Cobalamin (vitamin B12) is absorbed in the distal small intestine; especially the ileum therefore low serum cobalamin levels are seen in patients with distal small intestinal disease and or exocrine pancreatic insufficiency (EPI). Folate is absorbed in the proximal small intestine only and therefore low serum folate levels are indicative of disease affecting the proximal small intestine. Small intestinal bacterial overgrowth (SIBO) is currently a debated topic. Abnormal levels of cobalamin and folate previously supported a diagnosis of (SIBO) although the gold standard for diagnosis required quantitative, anaerobic culture of duodenal juice, which is problematic to obtain. Gastroenterologists recently shifted their focus to the immunopathologic effects of various enteric bacterial populations on the induction and propagation of disease and now prefer to use the term "antibiotic-responsive diarrhea" (ARD).
Survey abdominal radiographs are usually low yield in most animals with chronic diarrhea, but are still indicated in suspected animals with partial intestinal obstruction (due to a foreign body, masses, intussusceptions) or gastric dilation with volvulus. Abdominal ultrasound is more sensitive for the detection of abdominal masses, intestinal thickening, mesenteric lymphadenopathy, and intussusceptions. It also allows visualization of bowel layers, which is very helpful in cases of intestinal lymphangiectasia with the classical "tiger-stripe" hyperechoic appearance to it. Ultrasound guided mass aspiration or percutaneous biopsies are effective, non-invasive diagnostic procedures. Contrast radiography and fluoroscopy are indicated for diagnosing intestinal motility disorders or partial obstructions.

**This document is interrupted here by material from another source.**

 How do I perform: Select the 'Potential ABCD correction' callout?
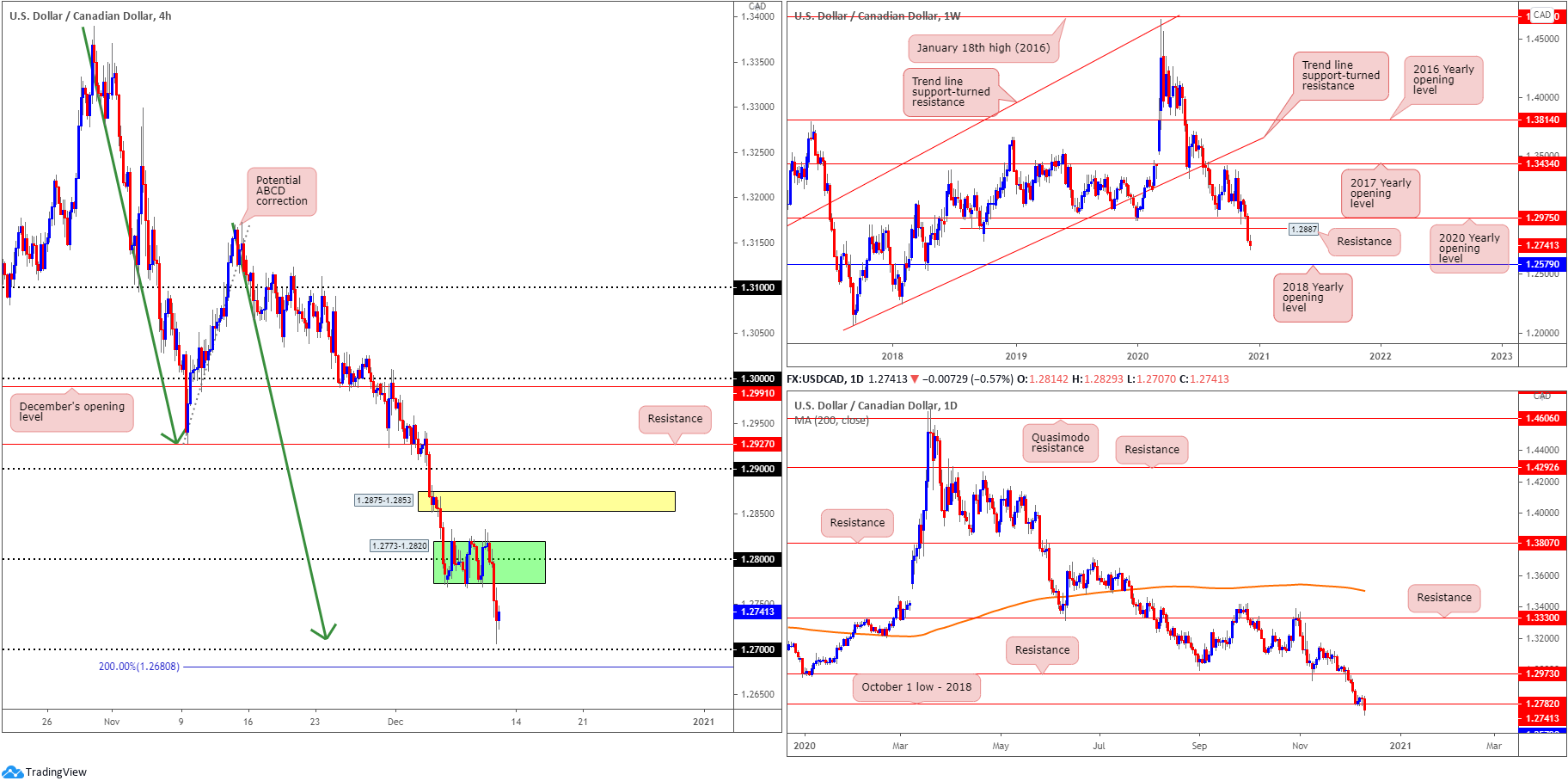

Endoscopic evaluation is valuable for the diagnosis of intestinal mucosal disorders. It is minimally invasive, can be highly rewarding in cases of chronic small intestinal diarrhea and allows concurrent opportunity for duodenal aspirate for Giardia. It is limited by the length of the scope, often precluding examination of the jejunum and doesn't differentiate motility disorders, secretory diarrheas or brush border enzyme defects. Initial rigid colonoscopy is often best for chronic large intestinal diarrhea and allows visualization of the descending colon. Flexible colonoscopy allows evaluation of the transverse and ascending colon, cecum and sometimes the ileum. Proper preparation is required and regardless of method (endoscopic, laparoscopic, etc), even if presented with grossly normal mucosa, multiple biopsies should be obtained. Multiple full-thickness intestinal biopsies as well as mesenteric lymph nodes should be taken if accessible. The proposed standardized intestinal histological evaluation system would significantly aid the veterinary community.

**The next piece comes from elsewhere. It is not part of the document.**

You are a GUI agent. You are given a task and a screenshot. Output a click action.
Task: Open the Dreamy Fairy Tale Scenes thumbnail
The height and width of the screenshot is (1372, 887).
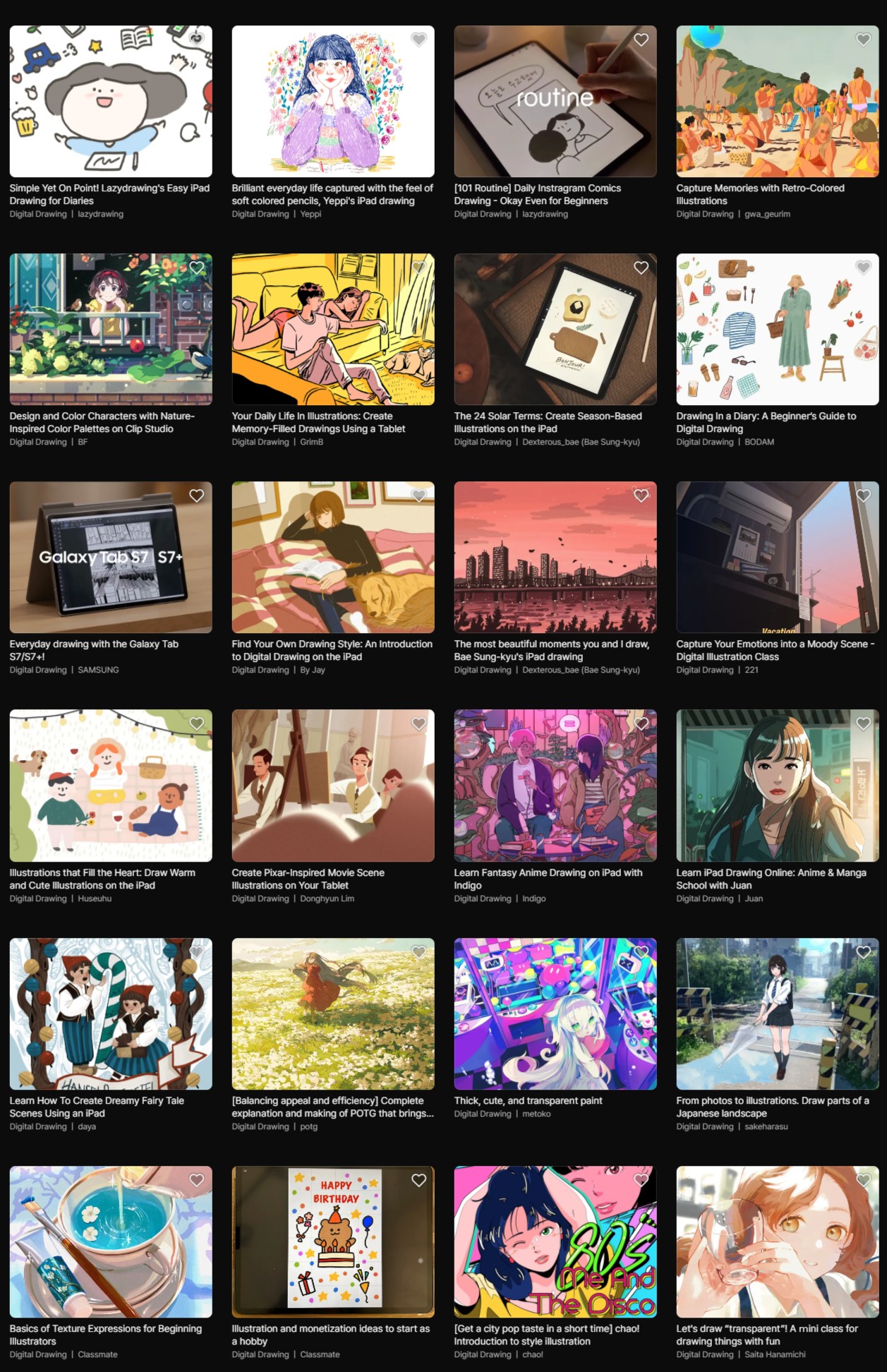(111, 1013)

Fecal culture is a low-yield diagnostic. If bacterial colitis is suspected (concurrent acute onset bloody diarrhea and history of possible exposure, including raw diets) the feces can be cultured for specific pathogens such as Campylobacter jejuni,Clostridium difficile and Salmonella. ELISA's for diagnosis of Clostridium perfringens and Clostridium difficile are commercially available. PCR-based tests are being used more to differentiate Campylobacter species and identify Salmonella. Salmonella is infrequently isolated from patients with diarrhea, less than 2%, although increases significantly in animals fed raw diets.